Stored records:
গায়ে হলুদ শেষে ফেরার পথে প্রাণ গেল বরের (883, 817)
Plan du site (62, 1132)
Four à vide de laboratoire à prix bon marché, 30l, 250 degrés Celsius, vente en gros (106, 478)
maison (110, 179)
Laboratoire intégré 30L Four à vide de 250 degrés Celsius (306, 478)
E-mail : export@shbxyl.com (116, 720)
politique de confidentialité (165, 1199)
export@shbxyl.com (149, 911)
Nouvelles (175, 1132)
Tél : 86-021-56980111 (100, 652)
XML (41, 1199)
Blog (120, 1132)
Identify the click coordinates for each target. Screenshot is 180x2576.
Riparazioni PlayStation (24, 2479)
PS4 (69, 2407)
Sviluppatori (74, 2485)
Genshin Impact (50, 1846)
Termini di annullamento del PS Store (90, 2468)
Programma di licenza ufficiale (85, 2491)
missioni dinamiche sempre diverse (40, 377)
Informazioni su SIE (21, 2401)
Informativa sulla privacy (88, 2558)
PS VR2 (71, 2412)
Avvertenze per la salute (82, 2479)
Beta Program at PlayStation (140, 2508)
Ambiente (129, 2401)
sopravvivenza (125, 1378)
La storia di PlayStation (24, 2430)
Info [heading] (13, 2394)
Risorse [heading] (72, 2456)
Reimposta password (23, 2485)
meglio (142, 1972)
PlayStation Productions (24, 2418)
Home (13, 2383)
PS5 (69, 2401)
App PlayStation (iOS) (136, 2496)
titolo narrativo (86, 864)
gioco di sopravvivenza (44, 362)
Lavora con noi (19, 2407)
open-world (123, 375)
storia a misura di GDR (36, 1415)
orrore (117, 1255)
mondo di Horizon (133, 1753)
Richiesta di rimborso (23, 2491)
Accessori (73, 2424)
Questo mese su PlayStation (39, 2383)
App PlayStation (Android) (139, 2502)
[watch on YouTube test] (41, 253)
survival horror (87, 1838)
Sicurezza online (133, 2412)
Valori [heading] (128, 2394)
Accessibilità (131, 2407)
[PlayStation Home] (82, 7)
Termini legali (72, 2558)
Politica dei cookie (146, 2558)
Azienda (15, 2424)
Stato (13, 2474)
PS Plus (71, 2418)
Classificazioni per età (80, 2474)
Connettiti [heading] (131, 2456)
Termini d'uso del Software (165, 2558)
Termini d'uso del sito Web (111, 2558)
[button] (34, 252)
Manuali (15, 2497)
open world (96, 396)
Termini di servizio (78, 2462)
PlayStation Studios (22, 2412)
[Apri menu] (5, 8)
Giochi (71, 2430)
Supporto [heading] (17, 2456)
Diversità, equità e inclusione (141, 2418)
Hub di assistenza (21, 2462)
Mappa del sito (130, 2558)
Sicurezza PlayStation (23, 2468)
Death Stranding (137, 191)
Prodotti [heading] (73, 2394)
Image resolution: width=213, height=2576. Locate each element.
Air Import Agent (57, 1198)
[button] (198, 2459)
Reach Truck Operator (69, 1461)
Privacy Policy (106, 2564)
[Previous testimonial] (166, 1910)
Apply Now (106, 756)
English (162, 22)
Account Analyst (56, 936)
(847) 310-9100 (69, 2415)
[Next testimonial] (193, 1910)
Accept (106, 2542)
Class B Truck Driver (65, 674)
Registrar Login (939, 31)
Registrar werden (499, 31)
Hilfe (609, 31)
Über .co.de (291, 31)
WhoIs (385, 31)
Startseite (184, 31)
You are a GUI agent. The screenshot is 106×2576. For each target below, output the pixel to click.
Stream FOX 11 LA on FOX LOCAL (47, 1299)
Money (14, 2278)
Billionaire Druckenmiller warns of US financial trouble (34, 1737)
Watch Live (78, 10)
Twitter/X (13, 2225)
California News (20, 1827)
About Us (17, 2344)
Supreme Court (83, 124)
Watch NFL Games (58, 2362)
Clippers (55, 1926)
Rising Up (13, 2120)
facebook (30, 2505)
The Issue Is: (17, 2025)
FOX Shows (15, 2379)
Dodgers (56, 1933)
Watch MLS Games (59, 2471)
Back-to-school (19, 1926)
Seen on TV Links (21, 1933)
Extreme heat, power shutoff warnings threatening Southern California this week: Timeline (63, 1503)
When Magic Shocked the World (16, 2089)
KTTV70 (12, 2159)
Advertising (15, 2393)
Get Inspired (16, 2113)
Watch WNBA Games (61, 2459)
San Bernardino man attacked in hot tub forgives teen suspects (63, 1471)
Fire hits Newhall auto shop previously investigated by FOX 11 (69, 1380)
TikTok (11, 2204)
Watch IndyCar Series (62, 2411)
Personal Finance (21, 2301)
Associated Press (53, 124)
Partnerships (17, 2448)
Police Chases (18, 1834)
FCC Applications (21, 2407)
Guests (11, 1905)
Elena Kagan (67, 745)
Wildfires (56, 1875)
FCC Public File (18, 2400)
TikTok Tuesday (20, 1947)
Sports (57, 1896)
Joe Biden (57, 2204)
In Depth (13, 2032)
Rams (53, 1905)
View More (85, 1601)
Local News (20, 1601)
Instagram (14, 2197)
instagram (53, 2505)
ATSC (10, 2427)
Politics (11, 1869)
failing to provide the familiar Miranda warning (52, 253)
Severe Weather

◆ **What is needed**
One stretch of the lines above is wanted, from the line that contains "Nouvelles (175, 1132)" through the line that contains "open world (96, 396)". Output it exactly.

◆ **Answer box**
Nouvelles (175, 1132)
Tél : 86-021-56980111 (100, 652)
XML (41, 1199)
Blog (120, 1132)
Identify the click coordinates for each target. Screenshot is 180x2576.
Riparazioni PlayStation (24, 2479)
PS4 (69, 2407)
Sviluppatori (74, 2485)
Genshin Impact (50, 1846)
Termini di annullamento del PS Store (90, 2468)
Programma di licenza ufficiale (85, 2491)
missioni dinamiche sempre diverse (40, 377)
Informazioni su SIE (21, 2401)
Informativa sulla privacy (88, 2558)
PS VR2 (71, 2412)
Avvertenze per la salute (82, 2479)
Beta Program at PlayStation (140, 2508)
Ambiente (129, 2401)
sopravvivenza (125, 1378)
La storia di PlayStation (24, 2430)
Info [heading] (13, 2394)
Risorse [heading] (72, 2456)
Reimposta password (23, 2485)
meglio (142, 1972)
PlayStation Productions (24, 2418)
Home (13, 2383)
PS5 (69, 2401)
App PlayStation (iOS) (136, 2496)
titolo narrativo (86, 864)
gioco di sopravvivenza (44, 362)
Lavora con noi (19, 2407)
open-world (123, 375)
storia a misura di GDR (36, 1415)
orrore (117, 1255)
mondo di Horizon (133, 1753)
Richiesta di rimborso (23, 2491)
Accessori (73, 2424)
Questo mese su PlayStation (39, 2383)
App PlayStation (Android) (139, 2502)
[watch on YouTube test] (41, 253)
survival horror (87, 1838)
Sicurezza online (133, 2412)
Valori [heading] (128, 2394)
Accessibilità (131, 2407)
[PlayStation Home] (82, 7)
Termini legali (72, 2558)
Politica dei cookie (146, 2558)
Azienda (15, 2424)
Stato (13, 2474)
PS Plus (71, 2418)
Classificazioni per età (80, 2474)
Connettiti [heading] (131, 2456)
Termini d'uso del Software (165, 2558)
Termini d'uso del sito Web (111, 2558)
[button] (34, 252)
Manuali (15, 2497)
open world (96, 396)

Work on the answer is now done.